» Goal
Put these lines into a numbered list, leaving out every blank line.
========================================
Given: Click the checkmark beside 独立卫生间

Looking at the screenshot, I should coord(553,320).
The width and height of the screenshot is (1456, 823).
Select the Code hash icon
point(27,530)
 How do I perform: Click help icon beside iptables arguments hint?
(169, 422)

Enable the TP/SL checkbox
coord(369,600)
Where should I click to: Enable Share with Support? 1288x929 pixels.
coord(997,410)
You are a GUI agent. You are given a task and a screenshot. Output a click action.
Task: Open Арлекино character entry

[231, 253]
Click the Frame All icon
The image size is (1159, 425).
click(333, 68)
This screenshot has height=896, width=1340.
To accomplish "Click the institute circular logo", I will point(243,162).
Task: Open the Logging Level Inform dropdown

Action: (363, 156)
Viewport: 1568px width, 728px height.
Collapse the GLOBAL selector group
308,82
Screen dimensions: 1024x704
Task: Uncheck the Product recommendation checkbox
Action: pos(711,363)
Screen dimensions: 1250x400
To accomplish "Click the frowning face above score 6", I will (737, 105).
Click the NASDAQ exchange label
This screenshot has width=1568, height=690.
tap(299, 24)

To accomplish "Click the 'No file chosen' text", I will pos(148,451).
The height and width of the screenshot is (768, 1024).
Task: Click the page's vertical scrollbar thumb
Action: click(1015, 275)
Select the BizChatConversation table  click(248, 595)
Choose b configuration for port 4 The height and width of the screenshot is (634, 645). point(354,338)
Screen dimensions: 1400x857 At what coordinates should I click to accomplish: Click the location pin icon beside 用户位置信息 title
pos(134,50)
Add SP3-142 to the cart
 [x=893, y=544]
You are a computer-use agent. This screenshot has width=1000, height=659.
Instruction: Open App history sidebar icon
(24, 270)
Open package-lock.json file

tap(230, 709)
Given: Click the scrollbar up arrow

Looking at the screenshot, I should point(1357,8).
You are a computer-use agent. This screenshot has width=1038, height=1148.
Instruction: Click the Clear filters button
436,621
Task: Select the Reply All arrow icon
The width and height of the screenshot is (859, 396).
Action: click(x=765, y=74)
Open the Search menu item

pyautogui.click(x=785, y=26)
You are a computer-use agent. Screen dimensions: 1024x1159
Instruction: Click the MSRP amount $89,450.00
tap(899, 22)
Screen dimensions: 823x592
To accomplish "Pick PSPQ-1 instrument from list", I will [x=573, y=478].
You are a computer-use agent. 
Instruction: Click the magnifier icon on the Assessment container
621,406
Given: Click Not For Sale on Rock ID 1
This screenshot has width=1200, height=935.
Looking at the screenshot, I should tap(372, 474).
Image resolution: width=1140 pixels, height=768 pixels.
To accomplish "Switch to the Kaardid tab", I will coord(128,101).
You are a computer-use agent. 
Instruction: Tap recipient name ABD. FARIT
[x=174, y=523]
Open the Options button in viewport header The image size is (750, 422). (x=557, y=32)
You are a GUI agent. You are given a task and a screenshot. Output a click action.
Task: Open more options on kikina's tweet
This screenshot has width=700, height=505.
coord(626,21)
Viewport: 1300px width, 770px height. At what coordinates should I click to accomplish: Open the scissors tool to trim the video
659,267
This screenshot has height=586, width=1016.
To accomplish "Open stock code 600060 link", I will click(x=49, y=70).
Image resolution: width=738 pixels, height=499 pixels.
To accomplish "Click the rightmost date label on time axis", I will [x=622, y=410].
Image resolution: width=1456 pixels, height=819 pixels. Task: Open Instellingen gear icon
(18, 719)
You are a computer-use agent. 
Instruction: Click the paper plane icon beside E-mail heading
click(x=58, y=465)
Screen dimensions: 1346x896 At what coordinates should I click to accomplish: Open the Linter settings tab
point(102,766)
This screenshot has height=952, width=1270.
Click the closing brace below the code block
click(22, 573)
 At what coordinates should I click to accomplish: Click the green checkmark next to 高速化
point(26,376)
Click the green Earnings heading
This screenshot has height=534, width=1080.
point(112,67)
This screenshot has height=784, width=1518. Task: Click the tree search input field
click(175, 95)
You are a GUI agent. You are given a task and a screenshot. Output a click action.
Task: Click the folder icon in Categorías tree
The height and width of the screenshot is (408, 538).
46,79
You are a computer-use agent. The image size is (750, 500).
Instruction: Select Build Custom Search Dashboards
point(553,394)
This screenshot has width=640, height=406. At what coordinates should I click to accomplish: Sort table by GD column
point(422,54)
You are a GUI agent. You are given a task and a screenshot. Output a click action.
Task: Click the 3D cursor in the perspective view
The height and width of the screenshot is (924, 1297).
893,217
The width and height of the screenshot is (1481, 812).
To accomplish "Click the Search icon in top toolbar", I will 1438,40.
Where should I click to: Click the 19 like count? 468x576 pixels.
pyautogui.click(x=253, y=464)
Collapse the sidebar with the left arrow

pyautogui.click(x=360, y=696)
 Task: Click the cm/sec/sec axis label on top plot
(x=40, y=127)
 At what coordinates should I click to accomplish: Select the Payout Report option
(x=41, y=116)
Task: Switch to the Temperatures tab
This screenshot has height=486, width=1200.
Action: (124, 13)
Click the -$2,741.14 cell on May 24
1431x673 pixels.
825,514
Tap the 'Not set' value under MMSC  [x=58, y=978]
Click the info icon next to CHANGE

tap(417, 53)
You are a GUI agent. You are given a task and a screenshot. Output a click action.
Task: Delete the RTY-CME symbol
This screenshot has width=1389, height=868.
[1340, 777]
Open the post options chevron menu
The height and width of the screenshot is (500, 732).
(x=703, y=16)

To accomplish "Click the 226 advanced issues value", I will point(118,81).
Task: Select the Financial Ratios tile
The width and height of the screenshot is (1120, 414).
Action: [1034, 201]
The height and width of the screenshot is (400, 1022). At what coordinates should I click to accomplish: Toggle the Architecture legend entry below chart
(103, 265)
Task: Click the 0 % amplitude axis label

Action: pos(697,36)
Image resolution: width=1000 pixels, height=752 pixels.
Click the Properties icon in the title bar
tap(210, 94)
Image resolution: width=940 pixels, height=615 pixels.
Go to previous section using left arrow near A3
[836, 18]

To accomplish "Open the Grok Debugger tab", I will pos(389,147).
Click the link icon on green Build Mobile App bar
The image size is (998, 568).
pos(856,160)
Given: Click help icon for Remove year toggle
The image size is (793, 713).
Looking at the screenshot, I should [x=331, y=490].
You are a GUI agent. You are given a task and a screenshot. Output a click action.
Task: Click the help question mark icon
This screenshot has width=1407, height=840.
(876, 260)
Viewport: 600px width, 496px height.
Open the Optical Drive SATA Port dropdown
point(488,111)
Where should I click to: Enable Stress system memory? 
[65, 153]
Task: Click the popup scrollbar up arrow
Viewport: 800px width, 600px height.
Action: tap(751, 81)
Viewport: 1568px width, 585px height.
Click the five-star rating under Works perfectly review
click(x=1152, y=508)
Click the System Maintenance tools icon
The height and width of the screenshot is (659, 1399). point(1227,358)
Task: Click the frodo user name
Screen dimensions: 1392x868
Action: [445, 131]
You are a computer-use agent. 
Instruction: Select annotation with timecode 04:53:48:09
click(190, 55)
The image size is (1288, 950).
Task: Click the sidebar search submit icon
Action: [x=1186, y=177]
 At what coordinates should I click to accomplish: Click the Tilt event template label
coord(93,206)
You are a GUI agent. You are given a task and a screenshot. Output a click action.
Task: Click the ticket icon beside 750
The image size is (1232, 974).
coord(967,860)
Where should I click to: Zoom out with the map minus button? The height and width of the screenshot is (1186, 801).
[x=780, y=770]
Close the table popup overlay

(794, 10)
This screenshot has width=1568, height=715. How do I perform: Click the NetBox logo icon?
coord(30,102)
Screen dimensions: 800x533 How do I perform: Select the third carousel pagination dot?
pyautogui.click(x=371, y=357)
========================================
» Exercise result
1. Given: Click the checkmark beside 独立卫生间
2. Looking at the screenshot, I should coord(553,320).
3. The width and height of the screenshot is (1456, 823).
4. Select the Code hash icon
5. point(27,530)
6.  How do I perform: Click help icon beside iptables arguments hint?
7. (169, 422)
8. Enable the TP/SL checkbox
9. coord(369,600)
10. Where should I click to: Enable Share with Support? 1288x929 pixels.
11. coord(997,410)
12. You are a GUI agent. You are given a task and a screenshot. Output a click action.
13. Task: Open Арлекино character entry
14. [231, 253]
15. Click the Frame All icon
16. The image size is (1159, 425).
17. click(333, 68)
18. This screenshot has height=896, width=1340.
19. To accomplish "Click the institute circular logo", I will point(243,162).
20. Task: Open the Logging Level Inform dropdown
21. Action: (363, 156)
22. Viewport: 1568px width, 728px height.
23. Collapse the GLOBAL selector group
24. 308,82
25. Screen dimensions: 1024x704
26. Task: Uncheck the Product recommendation checkbox
27. Action: pos(711,363)
28. Screen dimensions: 1250x400
29. To accomplish "Click the frowning face above score 6", I will (737, 105).
30. Click the NASDAQ exchange label
31. This screenshot has width=1568, height=690.
32. tap(299, 24)
33. To accomplish "Click the 'No file chosen' text", I will pos(148,451).
34. The height and width of the screenshot is (768, 1024).
35. Task: Click the page's vertical scrollbar thumb
36. Action: click(1015, 275)
37. Select the BizChatConversation table  click(248, 595)
38. Choose b configuration for port 4 The height and width of the screenshot is (634, 645). point(354,338)
39. Screen dimensions: 1400x857 At what coordinates should I click to accomplish: Click the location pin icon beside 用户位置信息 title
40. pos(134,50)
41. Add SP3-142 to the cart
42.  [x=893, y=544]
43. You are a computer-use agent. This screenshot has width=1000, height=659.
44. Instruction: Open App history sidebar icon
45. (24, 270)
46. Open package-lock.json file
47. tap(230, 709)
48. Given: Click the scrollbar up arrow
49. Looking at the screenshot, I should point(1357,8).
50. You are a computer-use agent. This screenshot has width=1038, height=1148.
51. Instruction: Click the Clear filters button
52. 436,621
53. Task: Select the Reply All arrow icon
54. The width and height of the screenshot is (859, 396).
55. Action: click(x=765, y=74)
56. Open the Search menu item
57. pyautogui.click(x=785, y=26)
58. You are a computer-use agent. Screen dimensions: 1024x1159
59. Instruction: Click the MSRP amount $89,450.00
60. tap(899, 22)
61. Screen dimensions: 823x592
62. To accomplish "Pick PSPQ-1 instrument from list", I will [x=573, y=478].
63. You are a computer-use agent. 
64. Instruction: Click the magnifier icon on the Assessment container
65. 621,406
66. Given: Click Not For Sale on Rock ID 1
67. This screenshot has width=1200, height=935.
68. Looking at the screenshot, I should tap(372, 474).
69. Image resolution: width=1140 pixels, height=768 pixels.
70. To accomplish "Switch to the Kaardid tab", I will coord(128,101).
71. You are a computer-use agent. 
72. Instruction: Tap recipient name ABD. FARIT
73. [x=174, y=523]
74. Open the Options button in viewport header The image size is (750, 422). (x=557, y=32)
75. You are a GUI agent. You are given a task and a screenshot. Output a click action.
76. Task: Open more options on kikina's tweet
77. This screenshot has width=700, height=505.
78. coord(626,21)
79. Viewport: 1300px width, 770px height. At what coordinates should I click to accomplish: Open the scissors tool to trim the video
80. 659,267
81. This screenshot has height=586, width=1016.
82. To accomplish "Open stock code 600060 link", I will click(x=49, y=70).
83. Image resolution: width=738 pixels, height=499 pixels.
84. To accomplish "Click the rightmost date label on time axis", I will [x=622, y=410].
85. Image resolution: width=1456 pixels, height=819 pixels. Task: Open Instellingen gear icon
86. (18, 719)
87. You are a computer-use agent. 
88. Instruction: Click the paper plane icon beside E-mail heading
89. click(x=58, y=465)
90. Screen dimensions: 1346x896 At what coordinates should I click to accomplish: Open the Linter settings tab
91. point(102,766)
92. This screenshot has height=952, width=1270.
93. Click the closing brace below the code block
94. click(22, 573)
95.  At what coordinates should I click to accomplish: Click the green checkmark next to 高速化
96. point(26,376)
97. Click the green Earnings heading
98. This screenshot has height=534, width=1080.
99. point(112,67)
100. This screenshot has height=784, width=1518. Task: Click the tree search input field
101. click(175, 95)
102. You are a GUI agent. You are given a task and a screenshot. Output a click action.
103. Task: Click the folder icon in Categorías tree
104. The height and width of the screenshot is (408, 538).
105. 46,79
106. You are a computer-use agent. The image size is (750, 500).
107. Instruction: Select Build Custom Search Dashboards
108. point(553,394)
109. This screenshot has width=640, height=406. At what coordinates should I click to accomplish: Sort table by GD column
110. point(422,54)
111. You are a GUI agent. You are given a task and a screenshot. Output a click action.
112. Task: Click the 3D cursor in the perspective view
113. The height and width of the screenshot is (924, 1297).
114. 893,217
115. The width and height of the screenshot is (1481, 812).
116. To accomplish "Click the Search icon in top toolbar", I will 1438,40.
117. Where should I click to: Click the 19 like count? 468x576 pixels.
118. pyautogui.click(x=253, y=464)
119. Collapse the sidebar with the left arrow
120. pyautogui.click(x=360, y=696)
121.  Task: Click the cm/sec/sec axis label on top plot
122. (x=40, y=127)
123.  At what coordinates should I click to accomplish: Select the Payout Report option
124. (x=41, y=116)
125. Task: Switch to the Temperatures tab
126. This screenshot has height=486, width=1200.
127. Action: (124, 13)
128. Click the -$2,741.14 cell on May 24
129. 1431x673 pixels.
130. 825,514
131. Tap the 'Not set' value under MMSC  [x=58, y=978]
132. Click the info icon next to CHANGE
133. tap(417, 53)
134. You are a GUI agent. You are given a task and a screenshot. Output a click action.
135. Task: Delete the RTY-CME symbol
136. This screenshot has width=1389, height=868.
137. [1340, 777]
138. Open the post options chevron menu
139. The height and width of the screenshot is (500, 732).
140. (x=703, y=16)
141. To accomplish "Click the 226 advanced issues value", I will point(118,81).
142. Task: Select the Financial Ratios tile
143. The width and height of the screenshot is (1120, 414).
144. Action: [1034, 201]
145. The height and width of the screenshot is (400, 1022). At what coordinates should I click to accomplish: Toggle the Architecture legend entry below chart
146. (103, 265)
147. Task: Click the 0 % amplitude axis label
148. Action: pos(697,36)
149. Image resolution: width=1000 pixels, height=752 pixels.
150. Click the Properties icon in the title bar
151. tap(210, 94)
152. Image resolution: width=940 pixels, height=615 pixels.
153. Go to previous section using left arrow near A3
154. [836, 18]
155. To accomplish "Open the Grok Debugger tab", I will pos(389,147).
156. Click the link icon on green Build Mobile App bar
157. The image size is (998, 568).
158. pos(856,160)
159. Given: Click help icon for Remove year toggle
160. The image size is (793, 713).
161. Looking at the screenshot, I should [x=331, y=490].
162. You are a GUI agent. You are given a task and a screenshot. Output a click action.
163. Task: Click the help question mark icon
164. This screenshot has width=1407, height=840.
165. (876, 260)
166. Viewport: 600px width, 496px height.
167. Open the Optical Drive SATA Port dropdown
168. point(488,111)
169. Where should I click to: Enable Stress system memory? 
170. [65, 153]
171. Task: Click the popup scrollbar up arrow
172. Viewport: 800px width, 600px height.
173. Action: tap(751, 81)
174. Viewport: 1568px width, 585px height.
175. Click the five-star rating under Works perfectly review
176. click(x=1152, y=508)
177. Click the System Maintenance tools icon
178. The height and width of the screenshot is (659, 1399). point(1227,358)
179. Task: Click the frodo user name
180. Screen dimensions: 1392x868
181. Action: [445, 131]
182. You are a computer-use agent. 
183. Instruction: Select annotation with timecode 04:53:48:09
184. click(190, 55)
185. The image size is (1288, 950).
186. Task: Click the sidebar search submit icon
187. Action: [x=1186, y=177]
188.  At what coordinates should I click to accomplish: Click the Tilt event template label
189. coord(93,206)
190. You are a GUI agent. You are given a task and a screenshot. Output a click action.
191. Task: Click the ticket icon beside 750
192. The image size is (1232, 974).
193. coord(967,860)
194. Where should I click to: Zoom out with the map minus button? The height and width of the screenshot is (1186, 801).
195. [x=780, y=770]
196. Close the table popup overlay
197. (794, 10)
198. This screenshot has width=1568, height=715. How do I perform: Click the NetBox logo icon?
199. coord(30,102)
200. Screen dimensions: 800x533 How do I perform: Select the third carousel pagination dot?
201. pyautogui.click(x=371, y=357)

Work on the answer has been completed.